### SET TASK 1
Do these statements agree with the passage on the Great Migration? Answer yes or no for each, quoting the deciding words. (a) Richard Wright moved from Memphis to Chicago in 1926. (b) The Cotton Gin was invented in the 19th Century. (c) John and Mack Rust began experimenting with mechanical cotton pickers in the 1930s.

### SUPPLIED PASSAGE
__________________________________________________

Did Cities Fail Us?
It was an ugly week. Let's start with some poetry:
“I was leaving the South
to fling myself into the unknown . . .
I was taking a part of the South
to transplant in alien soil,
to see if it could grow differently,
if it could drink of new and cool rains,
bend in strange winds,
respond to the warmth of other suns
and, perhaps, to bloom.”
These words were written by Richard Wright to describe his migration from Memphis, Tennessee to Chicago in 1926. Slavery has been formally abolished sixty years earlier. But in the southern United States, a variety of laws kept Black people segregated and made it difficult for them to vote.
Wright and his family were part of the Great Migration of millions of Black Americans who headed north, to large industrial cities, in search of a better future. The Great Migration of 1916-1970 was "one of the largest and most rapid mass internal movements in history". The Warmth of Other Suns gave its name to a book about that migration.
But Black Americans were not only pulled north by the promise of industrial cities. They were also pushed out by the diminishing need for labor in the agricultural south.
As Nicholas Lemann points out, African slaves were brought to America mainly to pick cotton. "For hundreds of years, the plurality of African-Americans were connected directly or indirectly to the agriculture of cotton".
The invention of the Cotton Gin in the 18th Century automated the removal of sticky green seeds from white cotton bolls. This made the production of cotton so profitable that it drove up demand for land — and for slaves. It also made it possible to commercialize new cotton crops that could be planted away from the coast. As a result, slavery expanded inland across the American south.
In the second half of the 19th Century, the American Civil War abolished slavery, but the fields still needed workers. A new system of sharecropping arose to replace the old system of slavery.
Under the new system, poor African Americans (as well as a smaller share of poor whites) were allowed to live and work on a piece of land owned by someone else in exchange for a share of the crop they produced. The landowner provided sharecroppers with housing and the materials required to work the land. Segregation played an important role in sustaining this economic arrangement by "ensuring that most blacks would have no arena of opportunity in life except for the cotton fields".
Then came another technological leap. John and Mack Rust started experimenting with mechanical cotton pickers in the 1920s. But the Great Depression and, later, World War II made it difficult for them to secure financing and manufacturing capacity to scale their idea. But as the war ended, cotton picking was finally becoming more mechanized — requiring far less labor.

__________________________________________________

### THE INPUT
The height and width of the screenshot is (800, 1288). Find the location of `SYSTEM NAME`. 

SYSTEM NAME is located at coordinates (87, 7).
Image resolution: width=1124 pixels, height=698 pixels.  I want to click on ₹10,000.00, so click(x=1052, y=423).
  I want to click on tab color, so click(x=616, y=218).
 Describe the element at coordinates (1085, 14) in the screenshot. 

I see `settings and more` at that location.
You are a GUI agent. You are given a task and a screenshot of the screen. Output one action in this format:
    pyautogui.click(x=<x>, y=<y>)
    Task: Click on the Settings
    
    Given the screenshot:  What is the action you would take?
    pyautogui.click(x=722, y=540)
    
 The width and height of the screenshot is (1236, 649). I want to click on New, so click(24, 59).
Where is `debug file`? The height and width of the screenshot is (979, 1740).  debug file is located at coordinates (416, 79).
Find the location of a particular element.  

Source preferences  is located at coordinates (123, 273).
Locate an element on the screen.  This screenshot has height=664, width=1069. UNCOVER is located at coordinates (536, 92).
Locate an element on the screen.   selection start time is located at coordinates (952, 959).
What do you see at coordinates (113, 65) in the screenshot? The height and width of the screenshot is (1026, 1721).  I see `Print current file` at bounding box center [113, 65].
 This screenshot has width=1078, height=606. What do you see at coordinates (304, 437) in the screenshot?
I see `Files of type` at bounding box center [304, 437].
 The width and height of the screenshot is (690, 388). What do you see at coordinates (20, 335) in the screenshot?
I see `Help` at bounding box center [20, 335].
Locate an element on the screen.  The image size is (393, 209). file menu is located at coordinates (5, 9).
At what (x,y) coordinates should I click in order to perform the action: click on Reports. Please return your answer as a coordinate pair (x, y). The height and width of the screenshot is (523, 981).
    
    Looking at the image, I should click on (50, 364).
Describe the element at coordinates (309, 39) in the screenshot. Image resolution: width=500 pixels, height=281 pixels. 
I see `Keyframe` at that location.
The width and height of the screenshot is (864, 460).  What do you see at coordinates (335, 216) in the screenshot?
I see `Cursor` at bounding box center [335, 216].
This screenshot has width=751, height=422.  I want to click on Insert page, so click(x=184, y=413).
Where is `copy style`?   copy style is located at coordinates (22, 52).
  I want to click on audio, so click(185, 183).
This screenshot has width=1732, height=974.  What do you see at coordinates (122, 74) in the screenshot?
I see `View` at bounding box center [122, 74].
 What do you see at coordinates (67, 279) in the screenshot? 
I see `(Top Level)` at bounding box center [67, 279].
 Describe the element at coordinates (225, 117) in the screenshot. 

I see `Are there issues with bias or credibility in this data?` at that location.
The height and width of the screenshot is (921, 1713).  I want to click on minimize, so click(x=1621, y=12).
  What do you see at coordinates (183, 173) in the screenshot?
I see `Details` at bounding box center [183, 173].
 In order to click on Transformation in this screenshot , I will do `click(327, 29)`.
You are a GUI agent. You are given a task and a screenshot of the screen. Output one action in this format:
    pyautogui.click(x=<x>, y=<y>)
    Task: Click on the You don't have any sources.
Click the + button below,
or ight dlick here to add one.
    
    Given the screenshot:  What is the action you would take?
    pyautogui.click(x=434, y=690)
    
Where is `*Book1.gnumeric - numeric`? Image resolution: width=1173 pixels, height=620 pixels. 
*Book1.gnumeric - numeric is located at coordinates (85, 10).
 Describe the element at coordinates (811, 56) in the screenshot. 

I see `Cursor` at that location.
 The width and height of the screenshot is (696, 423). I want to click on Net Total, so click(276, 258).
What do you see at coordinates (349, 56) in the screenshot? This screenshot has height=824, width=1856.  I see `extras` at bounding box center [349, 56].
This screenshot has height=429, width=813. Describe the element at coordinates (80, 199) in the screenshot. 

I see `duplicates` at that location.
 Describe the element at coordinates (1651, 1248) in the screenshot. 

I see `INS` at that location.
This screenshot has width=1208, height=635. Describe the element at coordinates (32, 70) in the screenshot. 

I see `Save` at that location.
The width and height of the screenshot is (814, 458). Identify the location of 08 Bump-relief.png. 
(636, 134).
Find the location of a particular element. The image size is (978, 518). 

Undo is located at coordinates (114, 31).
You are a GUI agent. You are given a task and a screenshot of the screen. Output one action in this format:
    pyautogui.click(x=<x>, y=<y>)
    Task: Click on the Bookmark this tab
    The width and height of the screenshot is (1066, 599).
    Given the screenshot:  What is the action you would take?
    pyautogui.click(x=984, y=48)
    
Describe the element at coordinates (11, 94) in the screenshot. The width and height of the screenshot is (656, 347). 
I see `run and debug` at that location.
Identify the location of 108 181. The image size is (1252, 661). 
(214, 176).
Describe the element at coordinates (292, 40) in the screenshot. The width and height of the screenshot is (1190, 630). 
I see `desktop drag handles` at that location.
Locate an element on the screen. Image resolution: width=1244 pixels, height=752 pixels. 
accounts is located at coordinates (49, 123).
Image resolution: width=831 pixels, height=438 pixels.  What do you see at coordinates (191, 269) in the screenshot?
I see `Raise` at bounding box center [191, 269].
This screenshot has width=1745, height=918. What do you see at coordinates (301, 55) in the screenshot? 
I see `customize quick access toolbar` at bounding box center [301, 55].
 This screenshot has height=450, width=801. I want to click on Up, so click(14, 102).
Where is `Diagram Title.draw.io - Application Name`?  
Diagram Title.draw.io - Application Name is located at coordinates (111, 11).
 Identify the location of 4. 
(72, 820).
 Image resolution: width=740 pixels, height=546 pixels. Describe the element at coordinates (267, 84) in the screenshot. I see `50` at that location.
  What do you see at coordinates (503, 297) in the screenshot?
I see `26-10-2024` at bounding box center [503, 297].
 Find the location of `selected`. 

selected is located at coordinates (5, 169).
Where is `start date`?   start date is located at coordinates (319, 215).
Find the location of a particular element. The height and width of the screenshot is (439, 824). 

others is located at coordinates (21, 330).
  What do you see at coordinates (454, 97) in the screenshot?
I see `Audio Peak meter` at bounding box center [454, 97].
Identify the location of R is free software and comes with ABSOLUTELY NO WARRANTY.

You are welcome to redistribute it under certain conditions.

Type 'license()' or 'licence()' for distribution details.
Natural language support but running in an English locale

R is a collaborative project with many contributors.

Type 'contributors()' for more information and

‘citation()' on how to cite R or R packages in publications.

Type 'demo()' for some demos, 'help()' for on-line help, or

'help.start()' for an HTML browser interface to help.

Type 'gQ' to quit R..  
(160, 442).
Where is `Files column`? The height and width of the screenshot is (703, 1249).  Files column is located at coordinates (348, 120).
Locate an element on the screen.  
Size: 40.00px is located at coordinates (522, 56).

__________________________________________________

### SET TASK 2
Can you reproduce the rows word for word, starting with the line that contains "coordinates (416, 79)." and going on through the line that contains "center [20, 335]."?

### SOLUTION 1
(a) Yes: "his migration from Memphis, Tennessee to Chicago in 1926"
(b) No: "The invention of the Cotton Gin in the 18th Century"
(c) No: "started experimenting with mechanical cotton pickers in the 1920s"

### SOLUTION 2
Where is `debug file`? The height and width of the screenshot is (979, 1740).  debug file is located at coordinates (416, 79).
Find the location of a particular element.  

Source preferences  is located at coordinates (123, 273).
Locate an element on the screen.  This screenshot has height=664, width=1069. UNCOVER is located at coordinates (536, 92).
Locate an element on the screen.   selection start time is located at coordinates (952, 959).
What do you see at coordinates (113, 65) in the screenshot? The height and width of the screenshot is (1026, 1721).  I see `Print current file` at bounding box center [113, 65].
 This screenshot has width=1078, height=606. What do you see at coordinates (304, 437) in the screenshot?
I see `Files of type` at bounding box center [304, 437].
 The width and height of the screenshot is (690, 388). What do you see at coordinates (20, 335) in the screenshot?
I see `Help` at bounding box center [20, 335].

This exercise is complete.